Water rights are among the most valued property rights anywhere. Indeed, what is land without water? Montana has long honored a prior appropriations doctrine, which means that the first person to hold a water right in time has priority for water. First in time, first in right. It’s the basis for protecting prior appropriators from subsequent users that may adversely affect existing water rights.

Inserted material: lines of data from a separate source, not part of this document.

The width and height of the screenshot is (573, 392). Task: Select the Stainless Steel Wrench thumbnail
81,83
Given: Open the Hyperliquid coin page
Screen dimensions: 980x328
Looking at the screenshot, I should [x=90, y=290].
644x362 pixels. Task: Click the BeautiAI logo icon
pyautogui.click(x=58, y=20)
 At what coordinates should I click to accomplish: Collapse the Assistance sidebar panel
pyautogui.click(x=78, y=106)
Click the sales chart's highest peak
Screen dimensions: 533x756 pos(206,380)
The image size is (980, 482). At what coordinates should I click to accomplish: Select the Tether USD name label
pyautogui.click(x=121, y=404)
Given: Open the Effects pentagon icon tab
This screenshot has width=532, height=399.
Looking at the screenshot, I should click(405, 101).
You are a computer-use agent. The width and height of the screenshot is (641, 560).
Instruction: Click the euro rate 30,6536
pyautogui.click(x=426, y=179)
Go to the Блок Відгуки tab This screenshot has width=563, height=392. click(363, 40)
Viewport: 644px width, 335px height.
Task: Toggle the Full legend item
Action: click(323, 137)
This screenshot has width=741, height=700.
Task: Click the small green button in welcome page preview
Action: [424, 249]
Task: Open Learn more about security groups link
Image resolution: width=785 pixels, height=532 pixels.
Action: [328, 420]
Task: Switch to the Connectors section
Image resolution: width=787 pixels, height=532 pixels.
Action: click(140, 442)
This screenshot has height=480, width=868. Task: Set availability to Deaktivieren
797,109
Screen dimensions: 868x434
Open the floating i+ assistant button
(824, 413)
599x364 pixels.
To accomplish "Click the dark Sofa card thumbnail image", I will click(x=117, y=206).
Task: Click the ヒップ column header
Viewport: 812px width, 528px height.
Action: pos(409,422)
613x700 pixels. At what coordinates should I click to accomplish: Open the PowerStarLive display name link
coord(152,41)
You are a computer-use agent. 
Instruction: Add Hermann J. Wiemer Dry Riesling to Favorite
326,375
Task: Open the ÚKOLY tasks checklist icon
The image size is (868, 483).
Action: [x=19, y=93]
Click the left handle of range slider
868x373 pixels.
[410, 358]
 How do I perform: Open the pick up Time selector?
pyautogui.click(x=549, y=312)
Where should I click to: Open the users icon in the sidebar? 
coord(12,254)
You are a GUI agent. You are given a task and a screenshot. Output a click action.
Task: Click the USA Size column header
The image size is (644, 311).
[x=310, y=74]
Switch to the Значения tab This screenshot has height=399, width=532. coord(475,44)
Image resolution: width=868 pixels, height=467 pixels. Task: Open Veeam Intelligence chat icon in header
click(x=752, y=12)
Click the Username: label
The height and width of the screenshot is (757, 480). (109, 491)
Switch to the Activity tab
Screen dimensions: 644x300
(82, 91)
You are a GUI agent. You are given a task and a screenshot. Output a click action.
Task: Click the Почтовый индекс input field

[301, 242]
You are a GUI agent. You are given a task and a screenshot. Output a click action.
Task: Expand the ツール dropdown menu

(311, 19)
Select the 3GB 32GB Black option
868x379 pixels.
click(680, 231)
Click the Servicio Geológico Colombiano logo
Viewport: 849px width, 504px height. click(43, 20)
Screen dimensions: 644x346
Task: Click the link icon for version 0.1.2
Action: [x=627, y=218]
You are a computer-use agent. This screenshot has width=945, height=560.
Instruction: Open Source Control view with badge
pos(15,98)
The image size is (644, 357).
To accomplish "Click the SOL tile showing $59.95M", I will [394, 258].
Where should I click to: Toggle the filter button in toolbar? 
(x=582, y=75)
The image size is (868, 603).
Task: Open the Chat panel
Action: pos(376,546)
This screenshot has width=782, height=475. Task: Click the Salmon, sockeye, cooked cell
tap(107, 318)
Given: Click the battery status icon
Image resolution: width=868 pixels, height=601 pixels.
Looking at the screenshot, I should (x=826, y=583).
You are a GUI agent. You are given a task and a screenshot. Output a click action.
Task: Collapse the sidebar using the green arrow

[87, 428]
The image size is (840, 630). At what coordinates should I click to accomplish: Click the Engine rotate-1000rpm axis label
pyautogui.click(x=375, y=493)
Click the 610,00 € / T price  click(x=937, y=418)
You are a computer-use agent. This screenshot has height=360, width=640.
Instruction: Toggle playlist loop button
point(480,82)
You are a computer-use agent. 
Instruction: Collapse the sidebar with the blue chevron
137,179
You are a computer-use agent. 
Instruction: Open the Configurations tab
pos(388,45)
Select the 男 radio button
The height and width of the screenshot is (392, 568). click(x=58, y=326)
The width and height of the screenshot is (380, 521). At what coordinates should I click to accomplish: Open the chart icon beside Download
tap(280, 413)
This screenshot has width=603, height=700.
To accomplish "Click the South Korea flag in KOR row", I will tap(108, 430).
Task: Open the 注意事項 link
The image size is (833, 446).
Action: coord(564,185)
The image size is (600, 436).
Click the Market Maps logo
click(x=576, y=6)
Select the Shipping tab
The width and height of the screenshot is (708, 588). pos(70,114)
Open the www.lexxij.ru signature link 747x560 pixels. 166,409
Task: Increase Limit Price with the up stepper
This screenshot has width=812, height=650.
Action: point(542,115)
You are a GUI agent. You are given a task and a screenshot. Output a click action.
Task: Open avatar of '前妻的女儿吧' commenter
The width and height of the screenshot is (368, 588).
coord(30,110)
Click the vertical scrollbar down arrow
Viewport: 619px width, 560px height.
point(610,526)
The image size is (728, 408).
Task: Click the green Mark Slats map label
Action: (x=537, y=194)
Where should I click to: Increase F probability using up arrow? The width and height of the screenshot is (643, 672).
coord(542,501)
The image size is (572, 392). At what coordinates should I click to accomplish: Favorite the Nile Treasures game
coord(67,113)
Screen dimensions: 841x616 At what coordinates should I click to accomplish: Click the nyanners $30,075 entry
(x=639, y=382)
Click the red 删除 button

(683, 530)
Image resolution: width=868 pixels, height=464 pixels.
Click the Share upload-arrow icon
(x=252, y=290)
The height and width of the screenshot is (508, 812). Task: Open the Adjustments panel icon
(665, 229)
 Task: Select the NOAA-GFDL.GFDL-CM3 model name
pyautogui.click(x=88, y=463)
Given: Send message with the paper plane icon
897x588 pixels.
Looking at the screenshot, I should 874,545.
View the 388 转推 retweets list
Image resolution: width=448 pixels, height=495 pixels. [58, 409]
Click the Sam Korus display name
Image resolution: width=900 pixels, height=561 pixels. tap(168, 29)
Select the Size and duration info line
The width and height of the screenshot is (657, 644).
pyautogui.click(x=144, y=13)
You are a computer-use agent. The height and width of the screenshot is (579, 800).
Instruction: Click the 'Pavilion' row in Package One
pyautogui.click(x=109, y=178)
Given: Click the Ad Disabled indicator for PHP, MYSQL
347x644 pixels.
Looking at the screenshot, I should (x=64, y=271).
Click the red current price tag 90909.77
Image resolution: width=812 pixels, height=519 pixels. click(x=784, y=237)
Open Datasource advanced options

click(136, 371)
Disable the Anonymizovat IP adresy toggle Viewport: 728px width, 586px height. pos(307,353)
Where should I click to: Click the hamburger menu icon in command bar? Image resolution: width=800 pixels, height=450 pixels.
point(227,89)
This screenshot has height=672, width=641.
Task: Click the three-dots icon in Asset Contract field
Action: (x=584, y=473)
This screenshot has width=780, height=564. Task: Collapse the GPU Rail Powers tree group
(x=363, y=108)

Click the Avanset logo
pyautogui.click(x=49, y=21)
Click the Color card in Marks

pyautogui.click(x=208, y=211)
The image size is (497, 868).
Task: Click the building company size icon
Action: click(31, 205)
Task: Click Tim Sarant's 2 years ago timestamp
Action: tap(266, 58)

Today in floor debate in the Montana House of Representatives, a bill was presented that proposes a last-in-time, first-in-right model for the energy industry that produces coal bed methane (CBM), natural gas. There are a number of critically bad proposals in this bill: it gives the Board of Oil and Gas, which grants drilling permits, not water rights, jurisdiction over water; in one part it restricts any release to surface water but in another, it grants release to surface water; and it grants temporary permits through which entire subsurface aquifers may be dewatered by CBM operators. The bill was heard by the House Agriculture committee last week, but usually, energy- or water rights-related bills are heard by our Energy or Natural Resources committees. This one went to Ag.
CBM works by pumping up water from underground aquifers, which decreases the pressure underground in strata where the natural gas is held. Once the water is pumped off, the gas can be pumped out, but the water is not replaced, and any other wells drilled into that aquifer, for irrigation or stock water or domestic water, are then without the water. There have been efforts to require industry to recharge (refill) the aquifers by holding the water they pump up and requiring that they then pump it back in, but those efforts have failed. Industry says it’s too expensive and troublesome. I think having other water users’ water pumped off is troublesome. Additionally, CBM water is almost always highly salinated and highly mineralized, making it bad for irrigating, and bad for surface waters. Montana is in legal action against the State of Wyoming because of that state’s discharge into the Powder and Tongue Rivers, which run north into Montana; because of Wyoming’s CBM surface water discharges, the saline and mineral levels in those rivers are off the charts, furthering compromising our water users’ uses.
Judge Honzel issued an opinion that restricts the use of CBM water per our state laws. That was the right call, both for the beneficial use versus the wasting of water, prohibited in Montana, and to protect our senior water rights holders. This bill proposes to absolutely twist our water rights statutes and the prior appropriations doctrine, all for one use, for one industry, for a short-term gain.
The bill is also a sham: its number is HB575, but it’s not that bill. The House Agriculture committee heard and considered HB575 and that bill did not pass committee. Then an amendment came forth that replaced all language and all sections of HB575 with language from HB505, from a Senate sponsor, and for the first time ever, I’ve seen this language:
(Refer to Introduced Bill)
Strike everything after the enacting clause and insert:
This is abhorrent.
I voted against the bill, but it passed with a 59-41 vote. An amendment proposed by Rep. David Roundstone failed, which would have required the Board of Oil and Gas to certify that any withdrawal of water does not adversely affect senior water rights holders. The amendment failed.